Мелани хотелось дать ей платок, прочесть лекцию о безопасности малыша, и даже — смешно — позвонить в социальную службу. Но не стала. Внутренне кипя, следом за дамой с белыми до плеч волосами она шагнула из автобуса в вечер, подкрашенный персиковыми, пурпурными и серыми цветами неизвестно откуда взявшегося заката и, не менее красиво, — красно-белыми огнями вывески «Сейфвей»[29].

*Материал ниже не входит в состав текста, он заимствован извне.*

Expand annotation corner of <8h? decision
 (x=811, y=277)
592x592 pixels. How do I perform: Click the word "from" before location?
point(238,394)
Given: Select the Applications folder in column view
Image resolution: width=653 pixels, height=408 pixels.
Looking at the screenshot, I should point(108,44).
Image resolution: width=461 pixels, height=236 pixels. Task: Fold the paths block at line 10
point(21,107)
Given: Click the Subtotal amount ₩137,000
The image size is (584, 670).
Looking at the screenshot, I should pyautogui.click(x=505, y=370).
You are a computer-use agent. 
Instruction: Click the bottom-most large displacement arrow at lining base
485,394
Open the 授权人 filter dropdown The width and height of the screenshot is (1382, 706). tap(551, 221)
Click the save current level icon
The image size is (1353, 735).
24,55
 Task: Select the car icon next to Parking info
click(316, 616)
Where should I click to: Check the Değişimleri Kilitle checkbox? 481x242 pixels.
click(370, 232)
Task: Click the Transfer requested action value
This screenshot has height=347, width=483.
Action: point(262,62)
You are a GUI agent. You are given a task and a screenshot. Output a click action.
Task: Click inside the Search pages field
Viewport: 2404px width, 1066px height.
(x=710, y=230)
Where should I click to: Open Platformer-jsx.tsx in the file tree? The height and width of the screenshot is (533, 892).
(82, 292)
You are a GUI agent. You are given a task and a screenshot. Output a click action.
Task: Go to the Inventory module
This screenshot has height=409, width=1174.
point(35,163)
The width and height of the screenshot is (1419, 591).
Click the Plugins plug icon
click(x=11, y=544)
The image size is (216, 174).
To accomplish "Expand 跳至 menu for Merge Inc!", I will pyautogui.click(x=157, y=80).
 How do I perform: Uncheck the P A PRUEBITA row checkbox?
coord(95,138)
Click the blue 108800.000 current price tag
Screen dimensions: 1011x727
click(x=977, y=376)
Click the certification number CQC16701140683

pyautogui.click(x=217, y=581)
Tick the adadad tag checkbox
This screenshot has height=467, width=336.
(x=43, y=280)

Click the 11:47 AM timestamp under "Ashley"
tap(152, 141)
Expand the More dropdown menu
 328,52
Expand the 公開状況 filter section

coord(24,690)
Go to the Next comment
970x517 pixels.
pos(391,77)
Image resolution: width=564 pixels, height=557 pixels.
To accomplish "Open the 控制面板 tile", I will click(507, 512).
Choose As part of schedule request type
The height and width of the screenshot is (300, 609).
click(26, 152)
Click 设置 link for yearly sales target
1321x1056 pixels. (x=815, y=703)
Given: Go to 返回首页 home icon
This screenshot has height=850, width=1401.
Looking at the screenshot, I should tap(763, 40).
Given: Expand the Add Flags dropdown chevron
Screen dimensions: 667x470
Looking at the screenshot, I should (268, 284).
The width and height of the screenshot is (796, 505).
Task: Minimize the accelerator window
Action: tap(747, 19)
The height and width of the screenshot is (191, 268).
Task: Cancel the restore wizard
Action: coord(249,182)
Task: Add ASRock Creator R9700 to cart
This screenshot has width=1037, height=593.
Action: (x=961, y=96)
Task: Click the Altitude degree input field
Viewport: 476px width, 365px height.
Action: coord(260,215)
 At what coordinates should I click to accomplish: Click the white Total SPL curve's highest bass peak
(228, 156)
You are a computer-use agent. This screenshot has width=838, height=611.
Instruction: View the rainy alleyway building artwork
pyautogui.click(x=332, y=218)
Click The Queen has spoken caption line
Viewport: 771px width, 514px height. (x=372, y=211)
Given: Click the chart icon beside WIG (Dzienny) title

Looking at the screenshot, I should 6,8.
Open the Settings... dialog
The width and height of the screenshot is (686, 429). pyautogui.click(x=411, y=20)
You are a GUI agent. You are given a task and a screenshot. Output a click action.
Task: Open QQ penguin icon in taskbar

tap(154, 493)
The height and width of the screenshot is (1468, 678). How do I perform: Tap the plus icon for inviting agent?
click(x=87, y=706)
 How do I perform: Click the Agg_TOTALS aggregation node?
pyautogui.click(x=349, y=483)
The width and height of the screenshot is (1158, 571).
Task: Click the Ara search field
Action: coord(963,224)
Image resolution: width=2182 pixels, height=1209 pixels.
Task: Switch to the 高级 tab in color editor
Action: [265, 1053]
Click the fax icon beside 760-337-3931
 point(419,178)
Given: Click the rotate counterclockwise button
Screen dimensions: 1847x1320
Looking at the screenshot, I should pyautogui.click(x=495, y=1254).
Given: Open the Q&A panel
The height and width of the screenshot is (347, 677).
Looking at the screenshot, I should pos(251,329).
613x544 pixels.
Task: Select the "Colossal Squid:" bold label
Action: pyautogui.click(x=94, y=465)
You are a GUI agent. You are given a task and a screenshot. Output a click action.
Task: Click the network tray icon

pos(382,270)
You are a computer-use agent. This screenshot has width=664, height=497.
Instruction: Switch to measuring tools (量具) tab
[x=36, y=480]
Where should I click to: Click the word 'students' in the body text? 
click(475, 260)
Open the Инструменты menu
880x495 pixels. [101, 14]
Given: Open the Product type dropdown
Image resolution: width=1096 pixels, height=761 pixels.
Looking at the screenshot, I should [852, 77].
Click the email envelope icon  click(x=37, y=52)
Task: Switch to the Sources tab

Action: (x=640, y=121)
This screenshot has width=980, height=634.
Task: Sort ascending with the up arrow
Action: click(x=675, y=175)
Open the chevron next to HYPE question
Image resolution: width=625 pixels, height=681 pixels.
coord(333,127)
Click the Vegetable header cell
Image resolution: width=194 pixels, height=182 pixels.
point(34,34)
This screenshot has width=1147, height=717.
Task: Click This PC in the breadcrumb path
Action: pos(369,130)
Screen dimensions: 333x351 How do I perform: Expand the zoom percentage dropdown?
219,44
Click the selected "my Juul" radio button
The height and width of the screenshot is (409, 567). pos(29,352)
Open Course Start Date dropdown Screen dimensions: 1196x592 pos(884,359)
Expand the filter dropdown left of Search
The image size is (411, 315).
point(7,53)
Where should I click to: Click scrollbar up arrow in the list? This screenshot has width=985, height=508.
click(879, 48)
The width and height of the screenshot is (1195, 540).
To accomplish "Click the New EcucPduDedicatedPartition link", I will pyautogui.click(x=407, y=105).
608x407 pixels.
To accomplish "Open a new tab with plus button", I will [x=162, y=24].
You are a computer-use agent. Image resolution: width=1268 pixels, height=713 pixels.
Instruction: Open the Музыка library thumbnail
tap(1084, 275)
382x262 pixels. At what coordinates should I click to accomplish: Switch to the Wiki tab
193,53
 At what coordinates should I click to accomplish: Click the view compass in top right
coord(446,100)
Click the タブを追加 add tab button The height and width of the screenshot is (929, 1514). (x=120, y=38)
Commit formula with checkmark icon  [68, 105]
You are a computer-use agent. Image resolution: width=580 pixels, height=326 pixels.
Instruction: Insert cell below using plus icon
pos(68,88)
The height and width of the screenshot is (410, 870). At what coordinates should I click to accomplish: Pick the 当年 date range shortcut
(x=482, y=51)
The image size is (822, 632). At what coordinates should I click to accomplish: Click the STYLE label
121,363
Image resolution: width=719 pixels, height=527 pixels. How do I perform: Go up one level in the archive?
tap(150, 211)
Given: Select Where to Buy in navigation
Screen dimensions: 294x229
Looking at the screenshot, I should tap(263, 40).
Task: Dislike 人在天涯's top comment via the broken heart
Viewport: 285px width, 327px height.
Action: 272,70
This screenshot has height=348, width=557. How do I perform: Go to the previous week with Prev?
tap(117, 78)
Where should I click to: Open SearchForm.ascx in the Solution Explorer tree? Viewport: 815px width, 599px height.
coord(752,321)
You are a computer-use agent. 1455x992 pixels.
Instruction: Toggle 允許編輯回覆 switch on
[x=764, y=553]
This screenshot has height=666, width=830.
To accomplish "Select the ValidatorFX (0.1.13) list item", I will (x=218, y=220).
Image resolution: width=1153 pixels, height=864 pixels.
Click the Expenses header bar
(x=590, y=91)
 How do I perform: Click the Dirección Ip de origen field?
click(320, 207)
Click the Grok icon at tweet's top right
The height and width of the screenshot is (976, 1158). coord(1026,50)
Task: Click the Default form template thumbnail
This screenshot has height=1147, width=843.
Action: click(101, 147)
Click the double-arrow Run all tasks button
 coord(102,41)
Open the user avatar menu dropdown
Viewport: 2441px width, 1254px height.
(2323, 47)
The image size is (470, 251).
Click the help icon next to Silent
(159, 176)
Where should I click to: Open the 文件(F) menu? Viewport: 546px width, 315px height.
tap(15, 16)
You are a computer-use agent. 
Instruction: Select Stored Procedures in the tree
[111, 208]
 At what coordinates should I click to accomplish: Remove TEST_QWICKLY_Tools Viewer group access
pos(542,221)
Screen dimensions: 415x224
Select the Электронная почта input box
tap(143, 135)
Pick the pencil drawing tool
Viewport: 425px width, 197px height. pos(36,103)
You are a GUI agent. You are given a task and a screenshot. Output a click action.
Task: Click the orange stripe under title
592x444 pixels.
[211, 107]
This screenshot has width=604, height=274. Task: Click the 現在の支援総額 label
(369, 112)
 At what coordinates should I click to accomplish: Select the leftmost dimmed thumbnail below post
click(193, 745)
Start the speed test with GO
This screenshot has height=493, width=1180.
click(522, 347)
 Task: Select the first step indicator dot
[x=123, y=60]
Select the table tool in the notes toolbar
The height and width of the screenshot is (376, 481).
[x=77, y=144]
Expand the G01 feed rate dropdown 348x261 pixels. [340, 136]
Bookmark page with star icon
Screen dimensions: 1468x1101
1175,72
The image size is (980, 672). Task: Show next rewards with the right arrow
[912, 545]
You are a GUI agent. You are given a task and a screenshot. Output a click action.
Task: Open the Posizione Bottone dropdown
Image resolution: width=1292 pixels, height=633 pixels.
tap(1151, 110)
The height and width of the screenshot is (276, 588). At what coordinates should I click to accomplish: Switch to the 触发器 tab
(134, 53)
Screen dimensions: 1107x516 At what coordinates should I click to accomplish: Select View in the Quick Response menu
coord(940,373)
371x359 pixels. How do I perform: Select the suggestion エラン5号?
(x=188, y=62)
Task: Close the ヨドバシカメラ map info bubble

Человек на потолке смеётся надо мной, вечно пребывая на самом краю моего понимания, паря надо мной на своих слоёных крыльях, рассказывая мне о том, что в один прекрасный день все, кого я люблю, умрут, и я тоже умру, и о том, что после моей смерти никто не вспомнит меня, сколько бы историй я ни написал, как бы бесстыдно в них ни исповедался; острыми пальцами он скребёт по стенам, оставляя глубоки порезы в обоях. Он распахивает шторы и показывает мне небо: персиковое, пурпурное и серое, как его открытые глаза, как его рот, как его язык, когда он смеётся громко, как теперь, устремляясь через открытую дверь в комнату кого-то из моих детей.